The DSL service would be backed by service-level agreements, he says.

The customer sites would be fed by ATM over DSL to enable quality-of-service levels for different types of traffic.

Rafetto says Bell Atlantic will explore teaming with a carrier specializing in DSL, such as Covad or Northpoint, to deliver the business-class service. "We're working on a number of alternatives to get into the marketplace" he says.

The company will roll out managed private line, frame relay and ATM services starting in July.

Bell Atlantic will also start to give customers views into Bell Atlantic's network so customers can track how well their individual applications perform on the network.

By this summer, Bell Atlantic hopes its pending merger with GTE will be complete, which would bring Bell Atlantic two network management centers outside Atlanta to augment its current sites.

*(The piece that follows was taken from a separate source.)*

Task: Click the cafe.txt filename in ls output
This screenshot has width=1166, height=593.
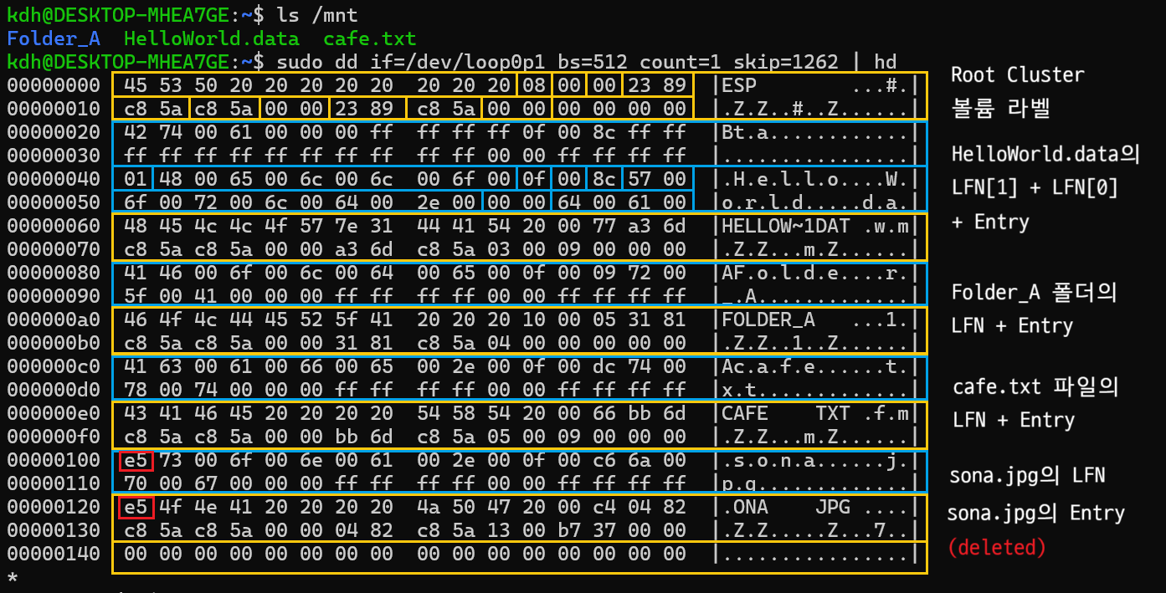Action: click(x=369, y=38)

In addition, GTE brings a management center in Austin, Texas, that manages customer networks down to the desktop. Bell Atlantic was headed in that direction, but has not set up such a center. "With the deal closed, we may immediately begin to offer those services," Rafetto says.

The data division, which is 2 years old, was made up of the company's long-distance network and an ISP backbone. It also included a network integration unit. Since then the company has bought a network integration business in Washington, D.C. The company also bought a call-center business to Web-enable call centers.

The data division embraces alliances with smaller companies because they bring agility and energy to the massive regional Bell operating company.